Diagnostic criteria of definitive moyamoya disease include all of the following items based on the conventional angiographic findings.
(1) Stenosis or occlusion of the terminal portion of the intracranial ICA or proximal portions of the anterior cerebral artery (ACA) and/or the middle cerebral artery (MCA).
(2) Development of abnormal vascular networks near the occlusive or stenotic lesions in the arterial phase.
(3) Bilateral lesion 3).
Results demonstrate distinct alterations in the temporal correlations of low-frequency BOLD signals, predominantly in resting-state networks in moyamoya disease. Additionally, Resting state functional magnetic resonance imaging (rs-fMRI) measures were associated with ischemic motor-related symptoms and cognitive performance in the patients. Thus, rs-fMRI may offer a useful non-invasive method of acquiring additional information beyond cerebral perfusion as part of clinical investigations in patients with moyamoya disease 4).
Territorial arterial spin labeling (t-ASL) could reveal comprehensive Moyamoya disease (MMD) cerebral blood perfusion and the vivid perfusion territory shifts fed by the unilateral ICA and ECA and bilateral vertebral arterys (VAs) in a noninvasive, straightforward, nonradioactive, and nonenhanced manner. 3D Time of flight magnetic resonance angiography (3D-TOF-MRA) could subdivide t-ASL perfusion territory shifts according to their shunt arteries. A perfusion territory shift attributable to the secondary collaterals is a potential independent risk factor for preoperative hemorrhage in MMD patients. A perfusion territory shift fed by the primary collaterals may not have a strong effect on preoperative hemorrhage in MMD patients. These findings make the combined modalities of t-ASL and 3D-TOF-MRA a feasible tool for MMD disease assessment, management, and surgical strategy planning 5).

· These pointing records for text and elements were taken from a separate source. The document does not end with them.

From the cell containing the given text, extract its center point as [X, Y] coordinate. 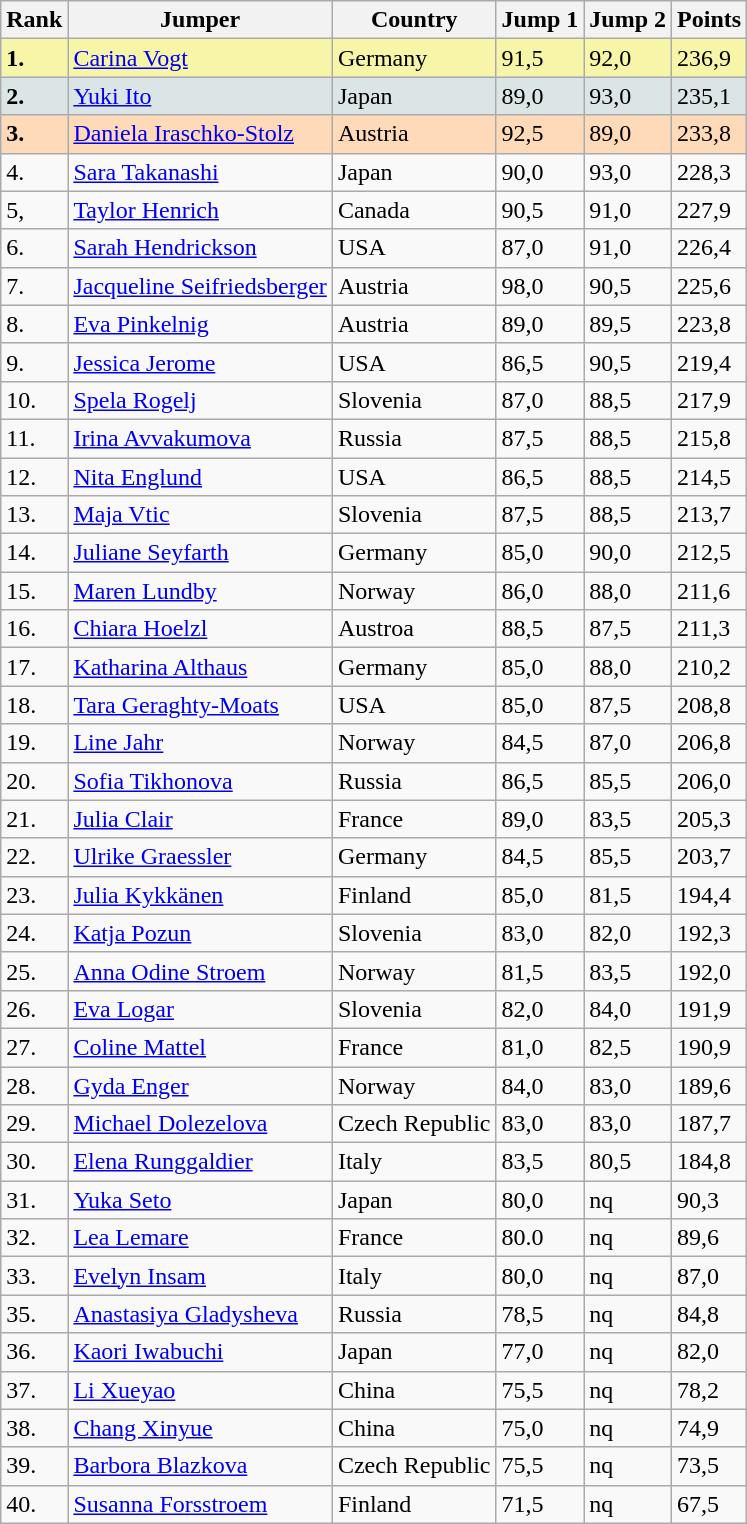
1. [34, 58]
Maja Vtic [200, 515]
191,9 [710, 1009]
Sarah Hendrickson [200, 248]
208,8 [710, 705]
5, [34, 210]
15. [34, 591]
192,0 [710, 971]
6. [34, 248]
3. [34, 134]
92,0 [628, 58]
23. [34, 895]
16. [34, 629]
Barbora Blazkova [200, 1466]
206,8 [710, 743]
Spela Rogelj [200, 400]
20. [34, 781]
39. [34, 1466]
Susanna Forsstroem [200, 1504]
206,0 [710, 781]
Tara Geraghty-Moats [200, 705]
223,8 [710, 324]
12. [34, 477]
189,6 [710, 1085]
Maren Lundby [200, 591]
Chang Xinyue [200, 1428]
67,5 [710, 1504]
211,3 [710, 629]
Katja Pozun [200, 933]
226,4 [710, 248]
Ulrike Graessler [200, 857]
31. [34, 1200]
Kaori Iwabuchi [200, 1352]
Julia Clair [200, 819]
Daniela Iraschko-Stolz [200, 134]
33. [34, 1276]
38. [34, 1428]
81,0 [540, 1047]
Carina Vogt [200, 58]
Irina Avvakumova [200, 438]
214,5 [710, 477]
Points [710, 20]
7. [34, 286]
92,5 [540, 134]
Yuka Seto [200, 1200]
89,5 [628, 324]
84,8 [710, 1314]
Jacqueline Seifriedsberger [200, 286]
Coline Mattel [200, 1047]
29. [34, 1124]
78,2 [710, 1390]
Line Jahr [200, 743]
210,2 [710, 667]
213,7 [710, 515]
Evelyn Insam [200, 1276]
4. [34, 172]
Eva Pinkelnig [200, 324]
80.0 [540, 1238]
2. [34, 96]
215,8 [710, 438]
Jump 2 [628, 20]
14. [34, 553]
192,3 [710, 933]
98,0 [540, 286]
9. [34, 362]
18. [34, 705]
187,7 [710, 1124]
Juliane Seyfarth [200, 553]
75,0 [540, 1428]
74,9 [710, 1428]
40. [34, 1504]
217,9 [710, 400]
37. [34, 1390]
30. [34, 1162]
19. [34, 743]
21. [34, 819]
90,3 [710, 1200]
Jump 1 [540, 20]
225,6 [710, 286]
212,5 [710, 553]
17. [34, 667]
Julia Kykkänen [200, 895]
8. [34, 324]
11. [34, 438]
194,4 [710, 895]
32. [34, 1238]
Gyda Enger [200, 1085]
Yuki Ito [200, 96]
89,6 [710, 1238]
Elena Runggaldier [200, 1162]
24. [34, 933]
91,5 [540, 58]
Rank [34, 20]
190,9 [710, 1047]
211,6 [710, 591]
82,5 [628, 1047]
Katharina Althaus [200, 667]
77,0 [540, 1352]
22. [34, 857]
236,9 [710, 58]
184,8 [710, 1162]
Taylor Henrich [200, 210]
78,5 [540, 1314]
10. [34, 400]
Sara Takanashi [200, 172]
Country [414, 20]
Nita Englund [200, 477]
27. [34, 1047]
235,1 [710, 96]
Austroa [414, 629]
203,7 [710, 857]
80,5 [628, 1162]
Michael Dolezelova [200, 1124]
Chiara Hoelzl [200, 629]
28. [34, 1085]
Eva Logar [200, 1009]
Jessica Jerome [200, 362]
227,9 [710, 210]
Li Xueyao [200, 1390]
Sofia Tikhonova [200, 781]
35. [34, 1314]
Anna Odine Stroem [200, 971]
86,0 [540, 591]
73,5 [710, 1466]
Canada [414, 210]
Anastasiya Gladysheva [200, 1314]
219,4 [710, 362]
233,8 [710, 134]
205,3 [710, 819]
Jumper [200, 20]
71,5 [540, 1504]
13. [34, 515]
Lea Lemare [200, 1238]
25. [34, 971]
26. [34, 1009]
36. [34, 1352]
228,3 [710, 172]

In addition to helping to establish the diagnosis, angiography also identifies suitable vessels for revascularization procedures and unearths associated aneurysms. The angiography-related complication rate is higher than with atherosclerotic occlusive disease. Avoid dehydration prior to and hypotension during the procedure. Six angiographic stages of MMD are described by Suzuki and Takaku 6) that tend to progress up until adolescence and stabilize by age 20.
1 stenosis of suprasellar ICA, usually bilateral
2 development of moyamoya vessels at the base of the brain; ACA MCA & PCA dilated
3 increasing ICA stenosis & prominence of moya-moya vessels (most cases diagnosed at this stage); maximal basal moyamoya
4 entire circle of Willis and PCAs occluded, extracranial collaterals start to appear, moyamoya vessels begin to diminish
5 further progression of stage 4
6 complete absence of moyamoya vessels and major cerebral arteries.

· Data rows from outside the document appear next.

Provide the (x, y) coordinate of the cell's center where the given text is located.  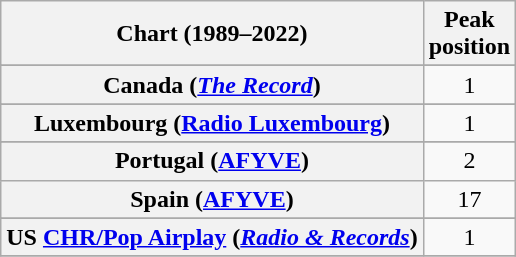
Spain (AFYVE) (212, 199)
Chart (1989–2022) (212, 34)
Portugal (AFYVE) (212, 161)
2 (469, 161)
US CHR/Pop Airplay (Radio & Records) (212, 237)
Luxembourg (Radio Luxembourg) (212, 123)
17 (469, 199)
Peakposition (469, 34)
Canada (The Record) (212, 85)
Determine the [X, Y] coordinate at the center of the cell enclosing the given text.  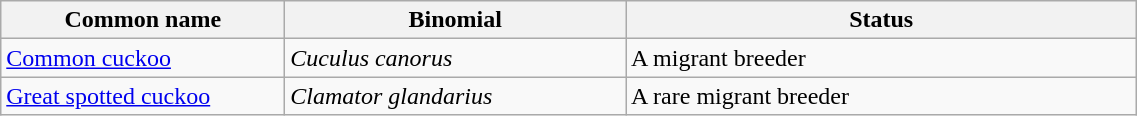
A migrant breeder [882, 58]
Common name [143, 20]
Great spotted cuckoo [143, 96]
Clamator glandarius [456, 96]
Binomial [456, 20]
Cuculus canorus [456, 58]
Common cuckoo [143, 58]
Status [882, 20]
A rare migrant breeder [882, 96]
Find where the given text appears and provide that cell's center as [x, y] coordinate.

Non-specific in the adult. Juvenile cases: high-voltage slow waves may be seen at rest, predominantly in the occipital and frontal lobes. Hyperventilation produces a normal buildup of monophasic slow waves (delta-bursts) that return to normal 20–60 seconds after hyperventilation. In >50%of cases, after or sometimes continuous with buildup is a second phase of slow waves (this characteristic finding is called “rebuild up”) which are more irregular and slower than the earlier waves, and usually, normalize in ≤10 minutes 7).
CBF is decreased in children with MMD, but relatively normal in adults. There is a shift of CBF from the frontal to the occipital lobes 8) probably reflecting the increasing dependency of CBF on the posterior circulation. Children with MMD have impaired autoregulation of CBF to blood pressure and CO2 (with more impairment of vasodilatation in response to hypercapnia or hypotension than vasoconstriction in response to hypocapnia or hypertension) 9). Xenon (Xe-133) CT can identify areas of low perfusion. Repeating the study after an acetazolamide challenge (which causes vasodilatation) evaluates the reserve capacity of CBF and can identify areas of “steal” which are at high risk of future infarction.